As experiências conduzidas nos ratos que foram alimentados com Ace-k por 4 semanas revelaram que Ace-k perturba o microbiome do intestino (mudança na composição do intestino e população bacteriana e seu metabolismo) que conduziu por sua vez ao ganho de peso no corpo nos ratos masculinos mas não na fêmea.

Um outro estudo encontrou que, como todas as sulfas, Ace-k igualmente inibe a actividade bacteriana. Um estudo baseado em um registro de 4 dias realizado nos E.U. encontrou que há uma diversidade significativa na população bacteriana do intestino entre aqueles que consomem e não consomem edulcorantes artificiais. Contudo, a maneira em que estripa o microbiome é molestado não é sabido pela maior parte.

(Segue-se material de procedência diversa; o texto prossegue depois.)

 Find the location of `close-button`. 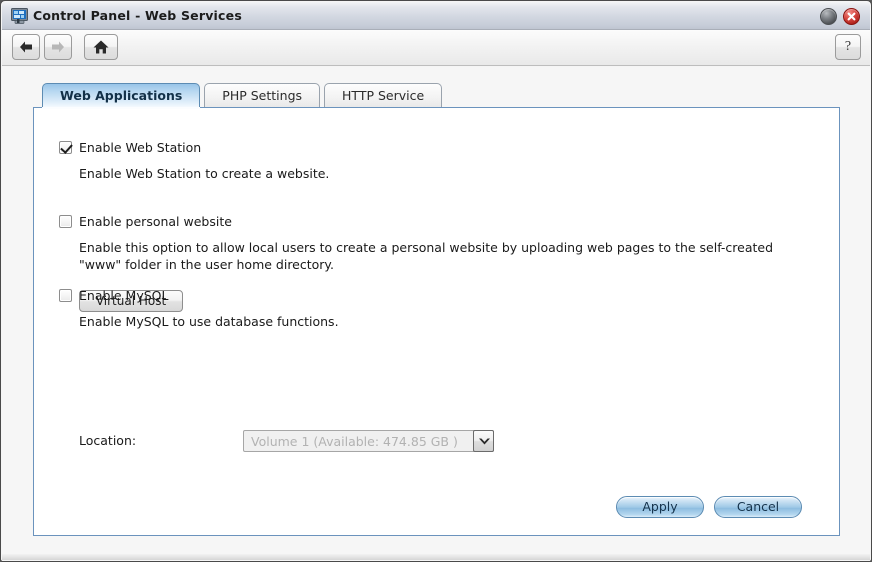

close-button is located at coordinates (852, 16).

Pesquisa sobre o efeito de Ace-k na gravidez ou no fluxo de leite

Em 2011, a pesquisa foi executada para investigar todo o efeito na prole devido à exposição constante de suas matrizes a Ace-k durante a gravidez ou o período do fluxo de leite. Ace-k podia passar através da placenta e foi encontrado igualmente no leite de matriz. Isto não causou nenhum impacto sério na prole ou nas matrizes; conseqüentemente, a entrada de Ace-k é julgada segura para mulheres grávidas ou aleitando.

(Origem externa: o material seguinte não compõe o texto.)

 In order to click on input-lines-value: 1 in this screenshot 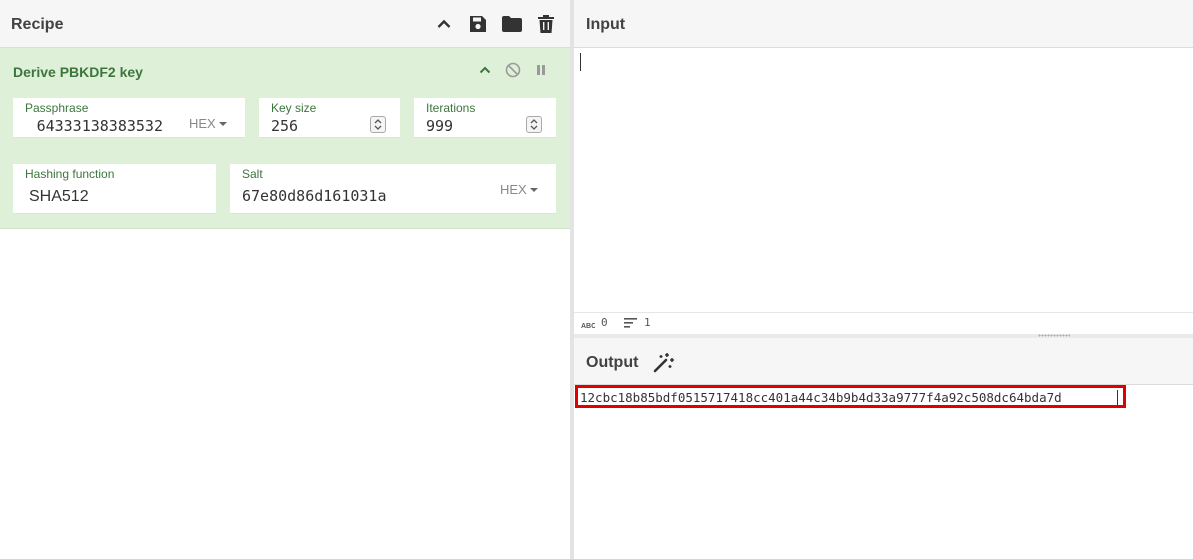, I will do `click(648, 322)`.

Pesquisa sobre efeitos da entrada a longo prazo de Ace-k

Em 2013, a investigação foi realizada determinando os efeitos no sistema nervoso durante o consumo a longo prazo de Ace-k. Para isto, os ratos de C57BL/6J (PESO) foram tratados com Ace-k por 40 semanas. Os ratos Ace-K-alimentados mostrados reduziram funções de memória, quando os níveis da função e da ansiedade de motor não foram alterados. Conseqüentemente, o estudo sugere que a entrada crônica de Ace-k possa influenciar funções cognitivas com as alterações em funções neurometabolic. Até aqui, somente alguns estudos detalhados do uso a longo prazo de Ace-k estão disponíveis e uma pesquisa mais adicional sobre ela deve ser executada para compreender melhor os efeitos do consumo crônico deste edulcorante artificial em seres humanos. Contudo, é mais seguro usar Ace-k conforme o nível da DDA do FDA para evitar o risco de problemas de saúde insuspeitos.